Like, when I start making comics, I frequently go all out on it which means I can’t do any other artwork unless I finish the entire chapter or one shot. I can’t seem to alternate between making comics and then illustration while still working on the comics. I HAVE to finish the comic before doing anything else.
Today I was rewatching two episodes of Blood+ with Rin since yesterday mostly to rehabilitate myself from my personal trauma that comes attached with this series.
The story is that I was getting into Blood + for the second time (since 2006?) last year and I was making Blood+ fancomics when I was notified of the news that my kin was in a bad condition and was getting rushed to the ICU (due to severe covid). Obviously, I had to take some time away from my hobbies because of the anxiety and depression from that and as people who’ve read my past blog posts know, my relative didn’t recover and died January of this year so it was a period of extreme grief for me and my family. I couldn’t bring myself to finish anything associated with the bad events that happened.
So yeah, I was making Blood+ comics when that happened and it’s been terribly difficult to dissociate the series from the tragic events late last year. For the past few months, everytime I thought of Blood+ and look at my thumbnail notebook where I filled it with so many comic ideas and headcanons about the series, I couldn’t help but get flashbacks of my relative being rushed to the ICU, in toxic state, etc. which always leads me to wallow in sorrow.
But I am trying to get over this…trauma. I am rewatching the entire series bit by bit and in a way, rehabilitate myself with what I associate with it. I’m no longer getting strong palpitations though I am still getting a few flashbacks and feeling sad remembering it but it’s not as bad as before. And I know the series doesn’t deserve my fears and anxiety. It’s a good series save for the comphet, haha.

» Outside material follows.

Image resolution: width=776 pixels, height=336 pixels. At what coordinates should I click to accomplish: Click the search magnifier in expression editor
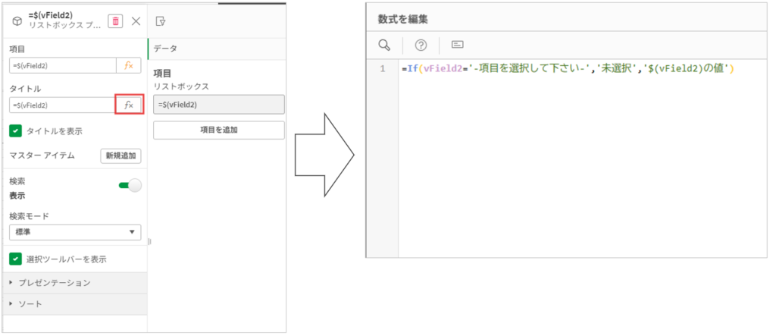pyautogui.click(x=384, y=45)
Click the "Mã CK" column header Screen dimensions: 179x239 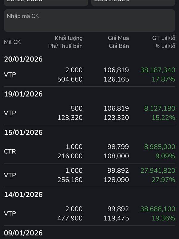[x=12, y=42]
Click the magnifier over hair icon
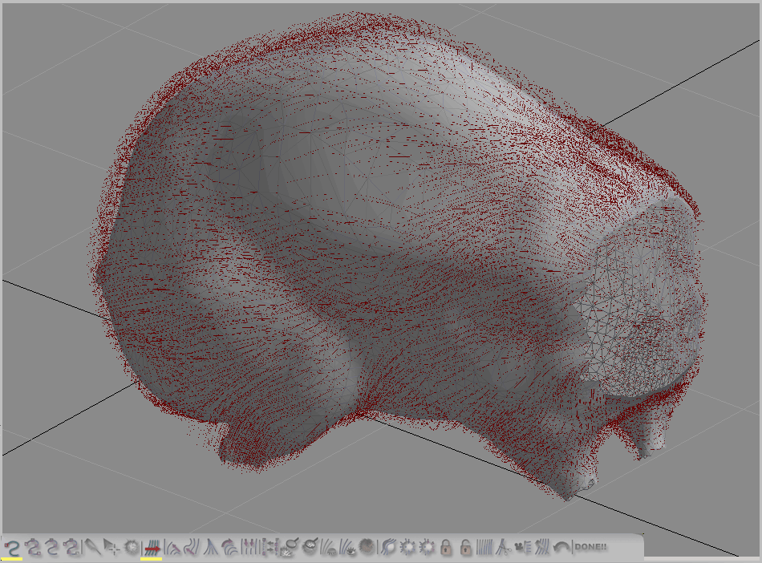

And by comphet, I mean they try so goddamn hard to show that Saya’s in love with Haji and how they’re the main couple meanwhile the first episode shows this.
Saya has always come across as gay to me even when I was a conservative kid tbh. The series likes to show that Haji is her love interest even though Saya has no chemistry with him (and the other guys) AT ALL. The guy barely has any personality. He’s just..a hot vampire, haha. That’s pretty much it.
But Saya has always had so much chemistry with the women characters especially with Kaori. Episode 1 and there’s already so many slightly intimate moments between them, haha. As Rin said, she is a walking closet destroyer. :’D
Also..Unpopular opinion Blood C sucks so much arse compared to Blood +. And I think the reason why the former gets a reprint is because it’s friggin’ CLAMP who made it, pfft. I am so salty and pissed that Blood+ which is 1000x better doesn’t get this treatment.